Top of Input data

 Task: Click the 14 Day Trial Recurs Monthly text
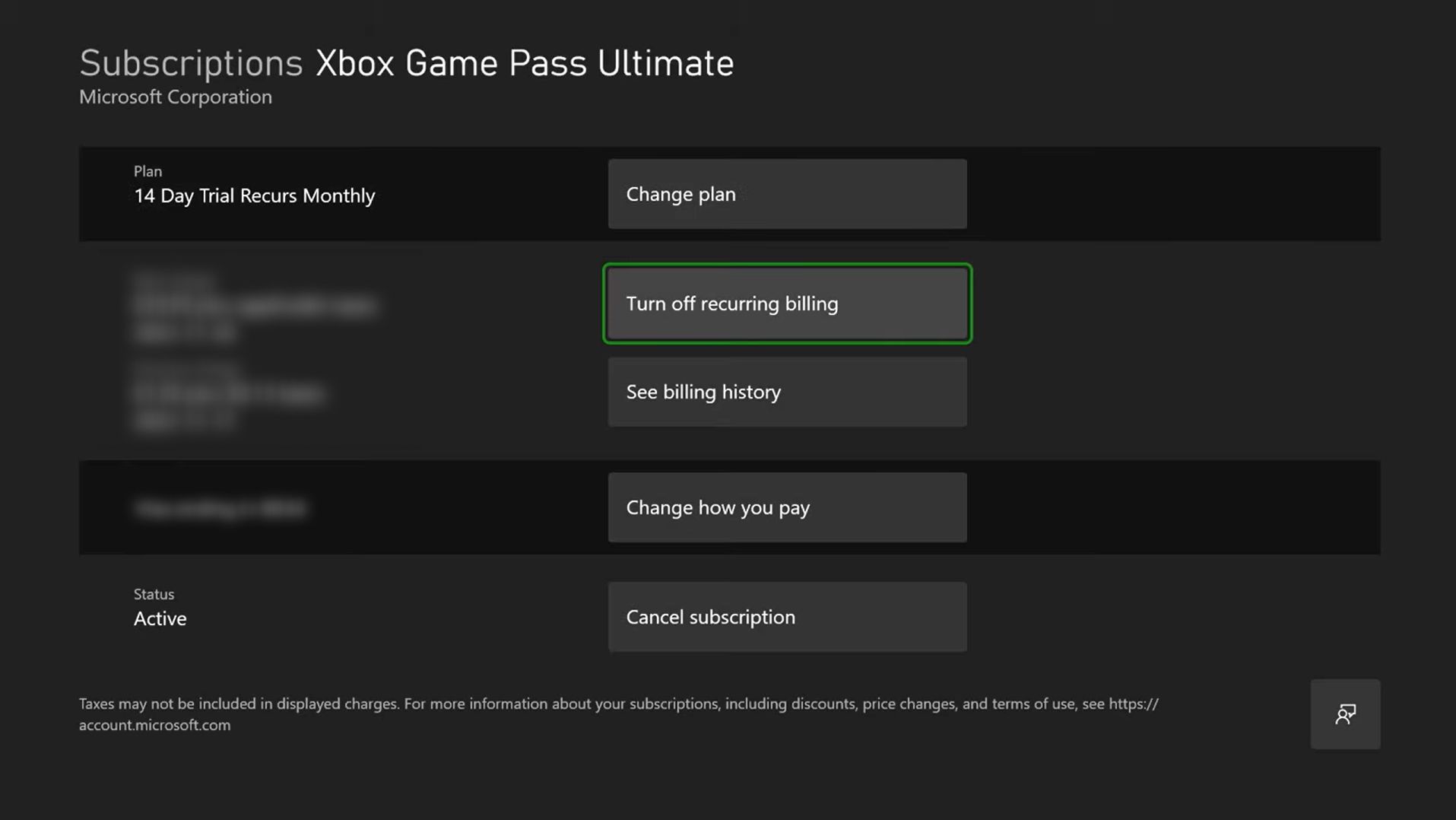[x=253, y=195]
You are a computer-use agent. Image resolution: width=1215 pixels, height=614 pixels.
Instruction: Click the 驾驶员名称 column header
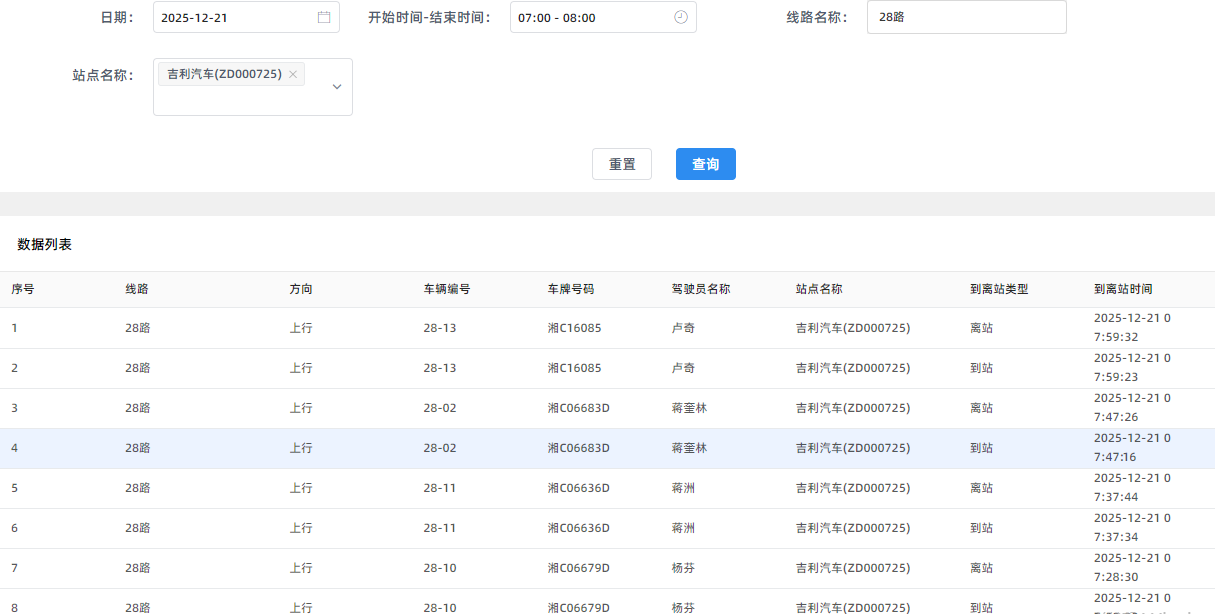tap(700, 289)
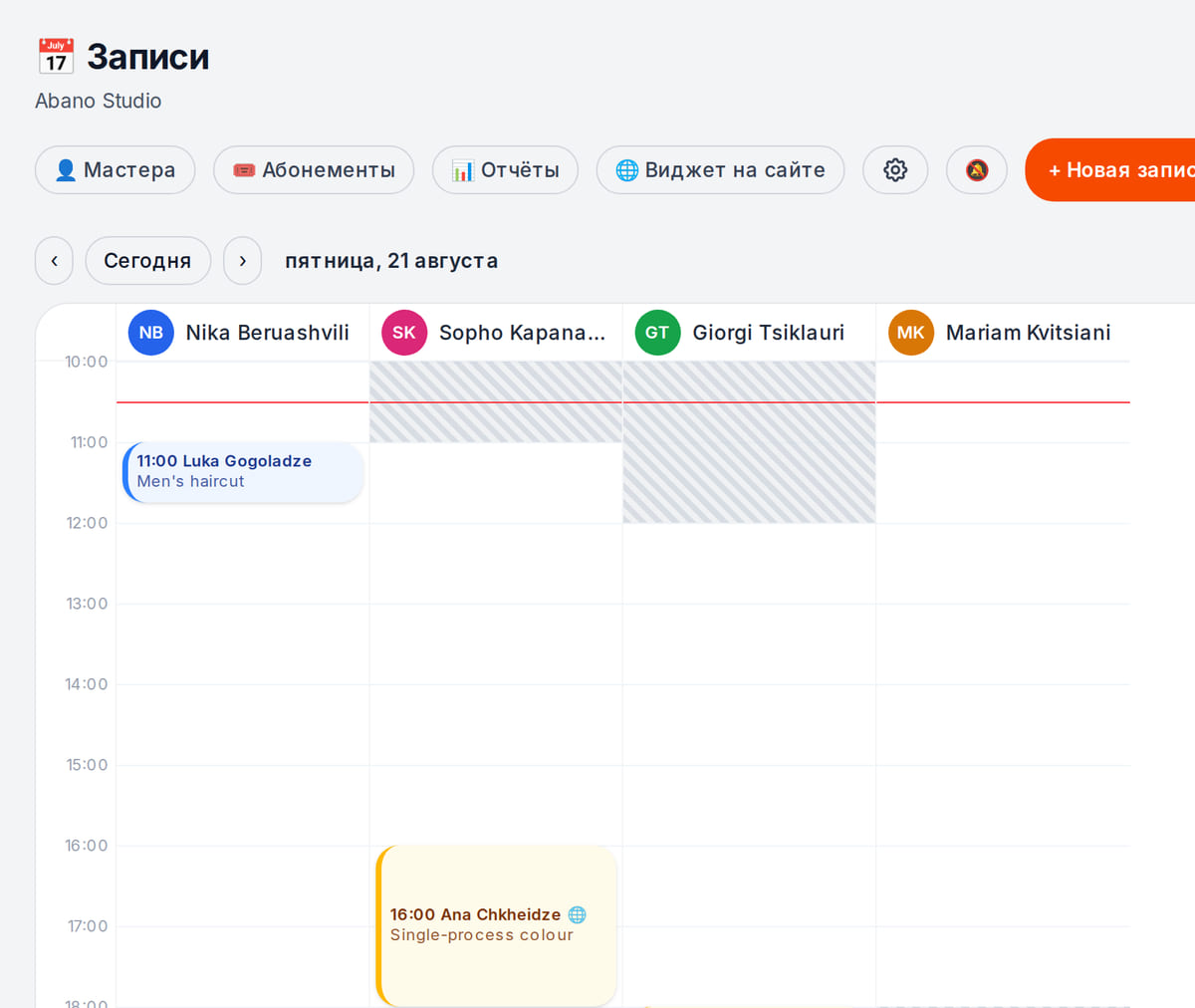The height and width of the screenshot is (1008, 1195).
Task: Go to next day arrow
Action: click(242, 261)
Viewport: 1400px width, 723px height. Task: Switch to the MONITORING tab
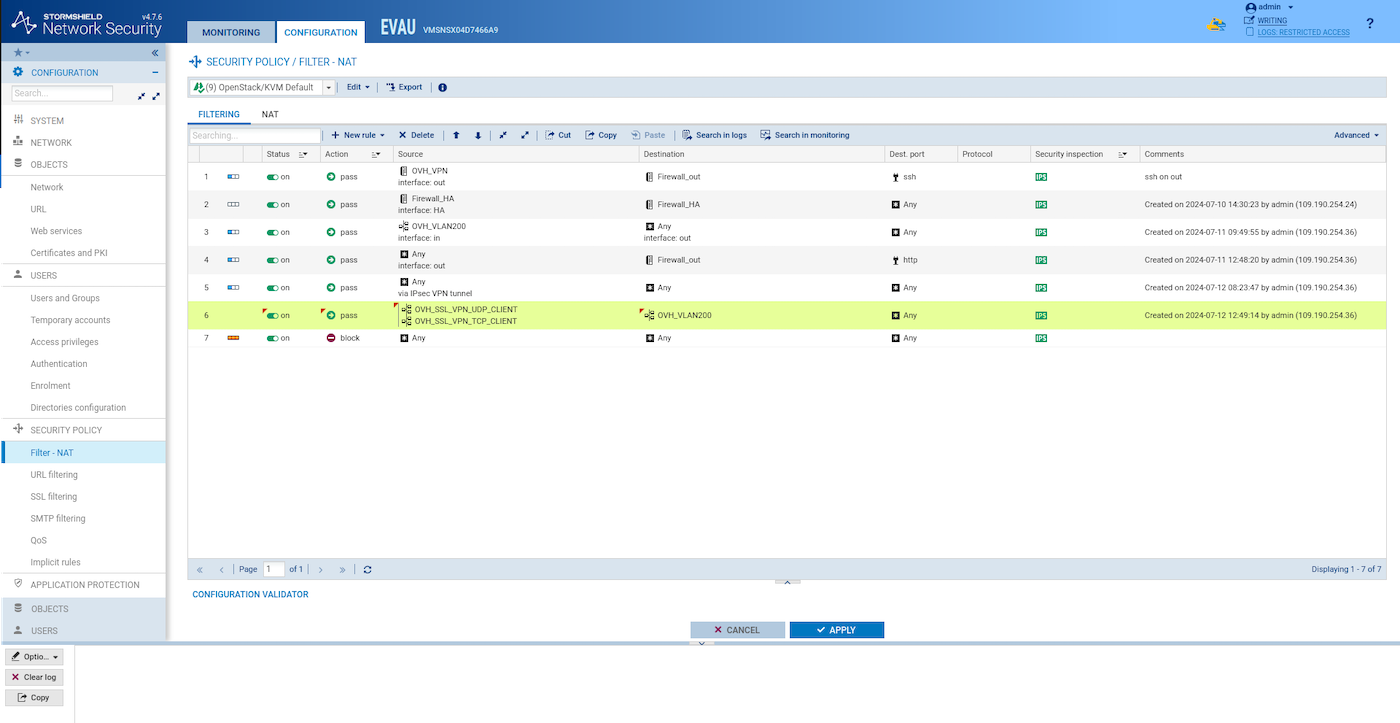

Bottom of Input data

_Brief_. Retype all entries exactly as they appear, dropping the images.

_Solution to this exercise_.
 Task: Click the 14 Day Trial Recurs Monthly text
[x=253, y=195]
You are a computer-use agent. Image resolution: width=1215 pixels, height=614 pixels.
Instruction: Click the 驾驶员名称 column header
tap(700, 289)
The height and width of the screenshot is (1008, 1195).
Task: Go to next day arrow
Action: click(242, 261)
Viewport: 1400px width, 723px height. Task: Switch to the MONITORING tab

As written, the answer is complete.